Texto fornecido
O órgão traçou três cenários baseados nas chuvas de 2008 (melhor cenário), 2012 (cenário médio) e 2020 (pior cenário). Sem medidas de preservação dos volumes do sistema como a redução da vazão mínima das usinas, o pior cenário seria de colapso em reservatórios importantes. Os principais do rio Paranaíba poderiam atingir entre 5% e 0% de seus volumes úteis em julho de 2021; do rio Grande, 2%.

Os reservatórios das usinas da bacia do rio Paraná correspondem a mais da metade (53%) da capacidade de armazenamento de todo o SIN (Sistema Interligado Nacional). A região hidrográfica também engloba algumas das áreas de maior desenvolvimento econômico do País.

“Estamos falando de boa parte do PIB brasileiro, de uma grande quantidade de usuários e dos mais diferentes usos da água”, diz Souza.

Para o diretor-presidente do IAT, contudo, não há risco próximo de racionamento ou “apagão”, já que o sistema dispõe de medidas como o manejo de reservatórios, maior geração termelétrica e importação de energia para mitigar a crise.

O ONS esclarece que o único cenário em que há risco de déficit é o chamado “cenário de referência”, em que não são tomadas medidas que já estariam em curso. O órgão reforça, contudo, que esta é a pior crise hidrológica do Brasil desde 1930, e que nos últimos sete anos os reservatórios das hidrelétricas receberam um volume de água inferior à média histórica.

“É neste contexto que todos os esforços estão sendo envidados, com transparência e informação à população, para que o País atravesse a crise hídrica sem problemas no fornecimento de energia, que como dito anteriormente, está garantido este ano”, diz nota do órgão publicada em 4 de junho.

Ações como a utilização de termelétricas, contudo, se refletem nas bandeiras tarifárias acionadas pela Aneel (Agência Nacional de Energia Elétrica). Mais oneroso, o recurso pesará no bolso dos consumidores.

Imagem ilustrativa da imagem Seca do século coloca bacia do rio Paraná em alerta
| Foto: Folha Arte

PREOCUPAÇÕES

Exceto por porções voltadas para as bacias do Atlântico Sudeste e do Atlântico Sul, todo o território paranaense está inserido na bacia do rio Paraná — que tem entre os afluentes os rios paranaenses Iguaçu, Tibagi e Ivaí. Em Foz do Iguaçu, por exemplo, o impacto é perceptível pela baixa vazão das Cataratas.

O governo estadual vem publicando decretos de emergência hídrica no Paraná desde 2020, estabelecendo a priorização do uso da água para o consumo humano e de animais.

Entre as ações previstas estão rodízios de abastecimento, a exemplo do que acontece em Curitiba e Região Metropolitana — abrangidas pela bacia do rio Iguaçu.

Instrução proposta 1
Transcreva do texto sobre a crise hídrica o trecho compreendido entre "Ações como a" e "vazão das Cataratas.", inclusive.
Instrução proposta 2
Segundo o texto sobre a crise hídrica, que parcela da capacidade de armazenamento de todo o SIN corresponde aos reservatórios das usinas da bacia do rio Paraná?
Instrução proposta 3
Prossiga a redação do texto sobre a crise hídrica a partir de sua última frase.
Os dados não guardam relação com o texto sobre a crise hídrica.

Dados extraídos
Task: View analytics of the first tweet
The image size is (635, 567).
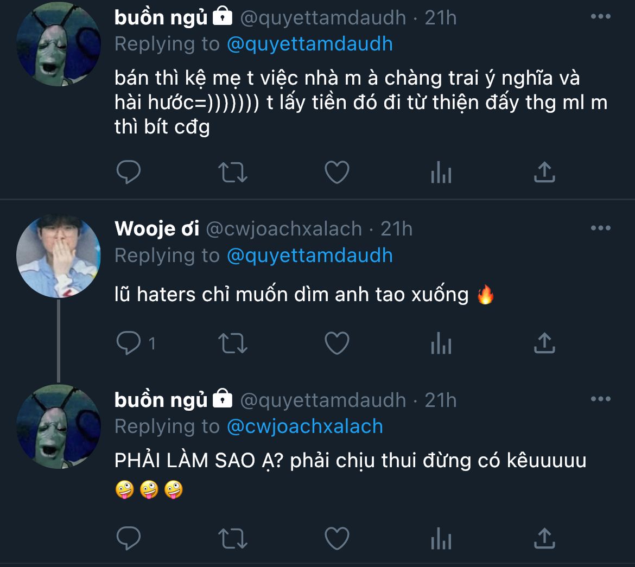Action: pyautogui.click(x=441, y=174)
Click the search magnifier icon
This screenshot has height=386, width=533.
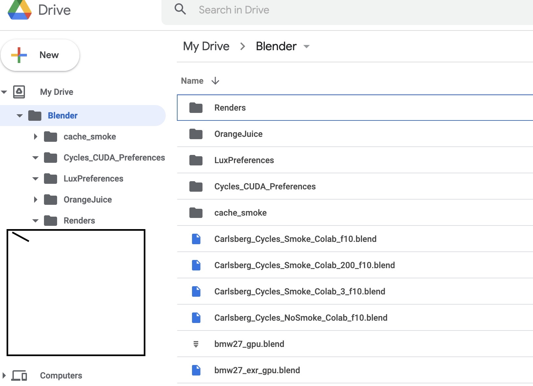[180, 9]
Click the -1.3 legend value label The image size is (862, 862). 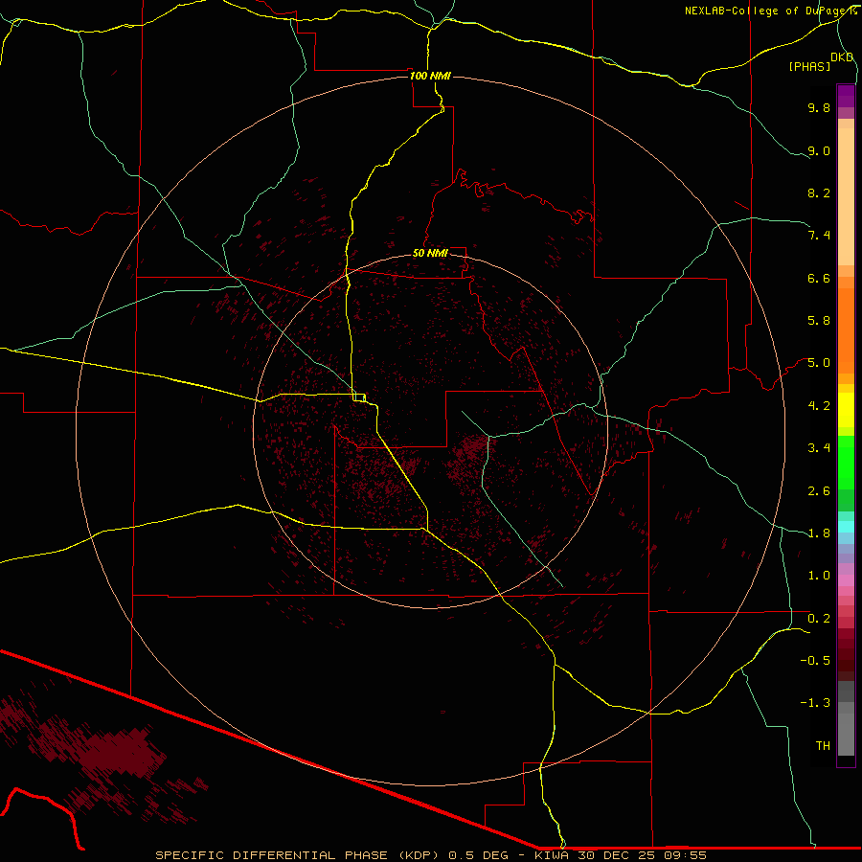click(x=818, y=703)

Resposta do exercício 1
Ações como a utilização de termelétricas, contudo, se refletem nas bandeiras tarifárias acionadas pela Aneel (Agência Nacional de Energia Elétrica). Mais oneroso, o recurso pesará no bolso dos consumidores.

Imagem ilustrativa da imagem Seca do século coloca bacia do rio Paraná em alerta
| Foto: Folha Arte

PREOCUPAÇÕES

Exceto por porções voltadas para as bacias do Atlântico Sudeste e do Atlântico Sul, todo o território paranaense está inserido na bacia do rio Paraná — que tem entre os afluentes os rios paranaenses Iguaçu, Tibagi e Ivaí. Em Foz do Iguaçu, por exemplo, o impacto é perceptível pela baixa vazão das Cataratas.

Resposta do exercício 2
Mais da metade, isto é, 53%.

Resposta do exercício 3
O cenário no Estado é variado. De acordo com o diretor-presidente do IAT (Instituto Água e Terra), Everton Souza, a região do Oeste paranaense é “relativamente confortável”. “No entanto, temos tido problemas grandes de escassez de água no Sudoeste por uma série de fatores”, diz.

O diretor de Meio Ambiente e Ação Social da Sanepar, Julio Gonchorosky, explica que o Sudoeste desperta maior preocupação no momento porque seu abastecimento é garantido principalmente por captação direta dos rios.

“Os rios respondem muito rapidamente à falta de chuva”, explica. “No caso da região Noroeste, onde o abastecimento vem muito de poços artesianos, ele flutua menos, apesar de o lençol freático também estar mais baixo após um ano de seca.”

“Teremos dificuldades com recursos hídricos até a entrada do verão, tanto para abastecimento quanto para atividades econômicas”, explica Gonchorosky.

OUTROS EFEITOS

Impactos mais imediatos também estão sendo percebidos em usos da água que não envolvem seu consumo direto, como lazer e navegação, na avaliação do diretor-presidente do IAT.

Um exemplo é a Usina Hidrelétrica de Chavantes, na divisa entre Paraná e São Paulo. Instalada no rio Itararé, um dos afluentes do Paranapanema que desaguam no Paraná, o reservatório da hidrelétrica é usado por empreendimentos de turismo. “Atividades ligadas à beleza cênica, navegação de lazer e até de pesca esportiva estão muito prejudicadas”, explica Souza, que é também é presidente do Comitê Bacia Hidrográfica do Rio Paranapanema.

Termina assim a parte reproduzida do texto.